> **WHAT IS EXPECTED**:
The lines to reproduce from the material below are those from the one containing "You are a GUI" through the one containing "Task: Select the AIR-WELC-1 SKU badge", both included; write them out exactly and add nothing.

Top of RECORD SET

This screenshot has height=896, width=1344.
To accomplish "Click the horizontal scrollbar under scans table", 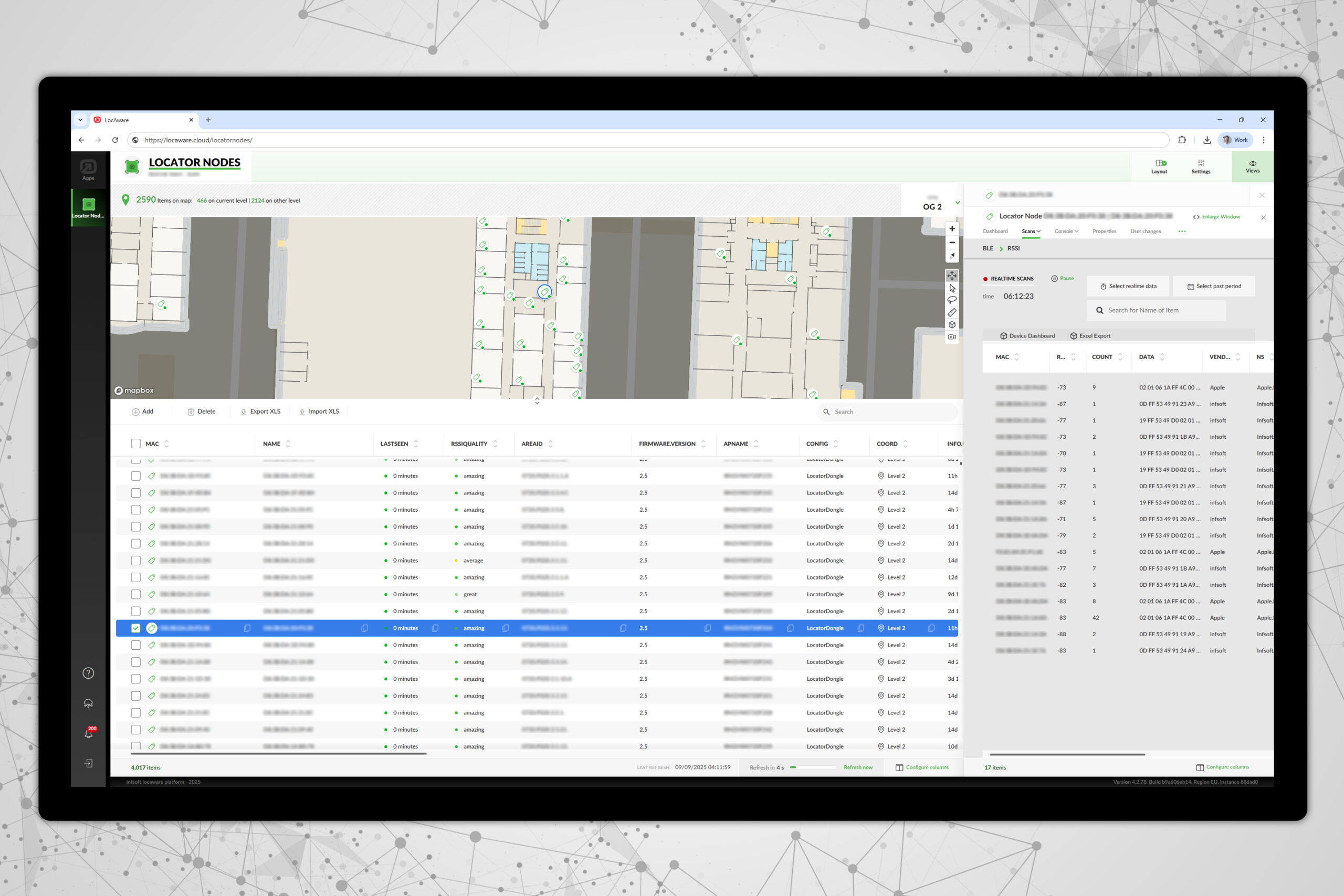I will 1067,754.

Bottom of RECORD SET
Top of RECORD SET

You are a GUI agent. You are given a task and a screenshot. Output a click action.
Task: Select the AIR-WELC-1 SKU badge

Bottom of RECORD SET
Top of RECORD SET

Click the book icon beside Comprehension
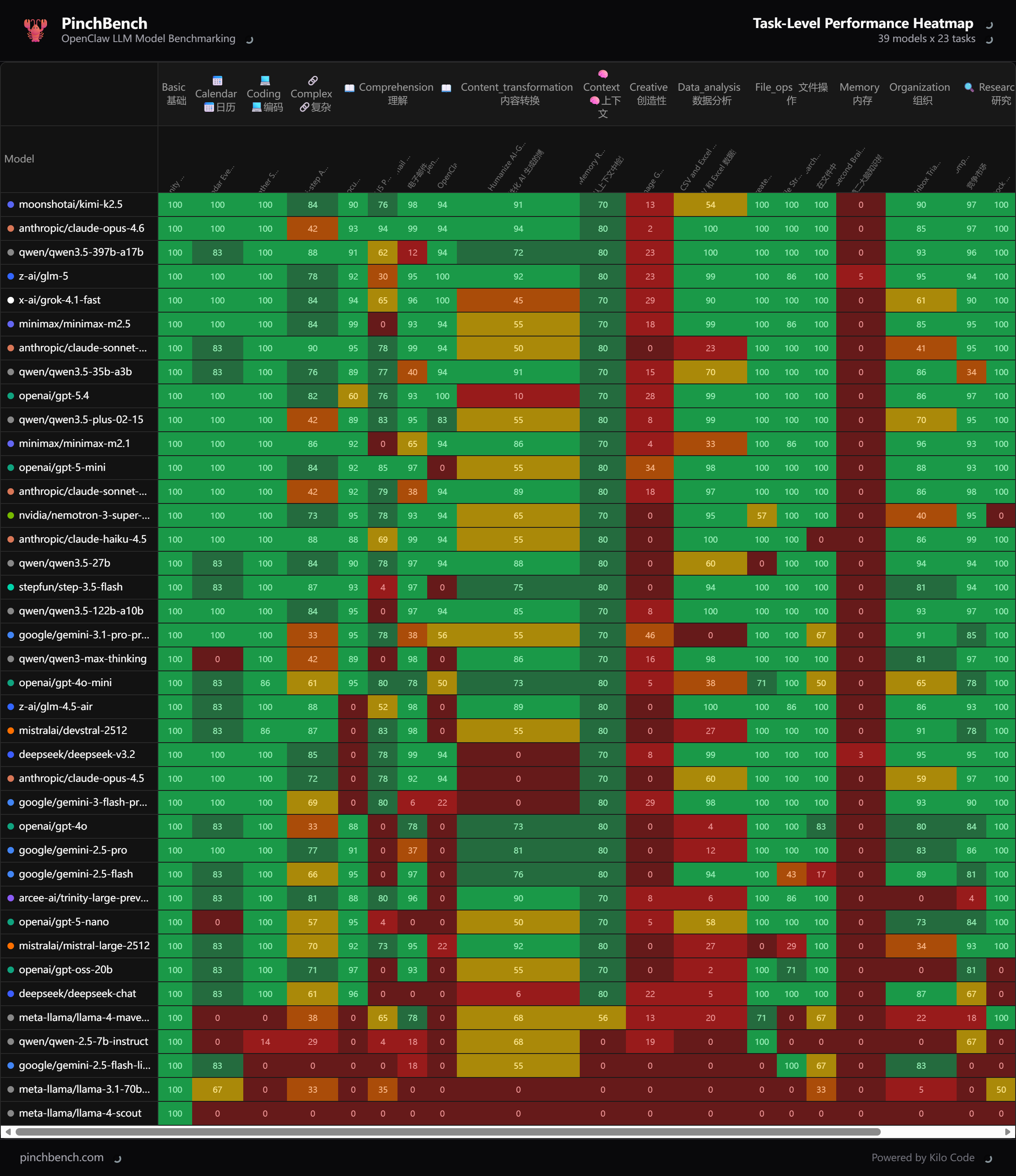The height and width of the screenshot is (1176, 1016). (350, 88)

Bottom of RECORD SET

> **EXERCISE OUTPUT**:
You are a GUI agent. You are given a task and a screenshot. Output a click action.
Task: Select the AIR-WELC-1 SKU badge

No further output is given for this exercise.